January 2001 page 69

I read with great interest James Langer's article in the August 2000 issue of Physics Today (page 35) about changes in the electronic publishing business. I agree with most of Langer's analysis of the electronic publishing industry but feel his article has omitted an important point regarding its potential.

Most Internet use today is in the form of one-way communication; essentially a faster version of the printing press or a high-speed advertising vehicle. A fundamental strength of the Internet which has yet to be fully realized is the potential for interactive communication among several parties--that is, collaboration. Our campus houses the internationally known Collaborative Bibliography of Women in Philosophy, which runs on a single computer and is maintained by one student working part time. No one person created this bibliography. Hundreds of people from around the world have contributed, and continue to do so.
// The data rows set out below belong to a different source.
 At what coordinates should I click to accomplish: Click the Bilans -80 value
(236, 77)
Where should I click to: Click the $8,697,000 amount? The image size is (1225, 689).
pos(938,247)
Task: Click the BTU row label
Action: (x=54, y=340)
As a result, the online, searchable bibliography is the most extensive and up-to-date one of its kind, created from the expertise of the entire community of philosophers.

Why do we do peer review? One distinguishing feature of doing science, as contrasted with literature, art, or philosophy, is a commitment to agreement, whether as collaboration among a research group, competitive collaboration between groups, or historical collaboration by improving on past efforts. Peer review is an attempt to reach widespread consensus, although this is easy to forget in the heat of the review process.

Can the new electronic media help us with peer review? As Langer points out, articles of low interest published on the Los Alamos e-print archive are ignored; he indicates this is a form of peer review. Why not formalize this process, making it possible for readers to submit comments, reviews, and reference links for an article they find interesting or relevant? Articles that generate lots of discussion, either positive or negative, would be perceived as important based on the number and quality of the comments. The extent of interest generated by an article might even be used in tenure and promotion decisions.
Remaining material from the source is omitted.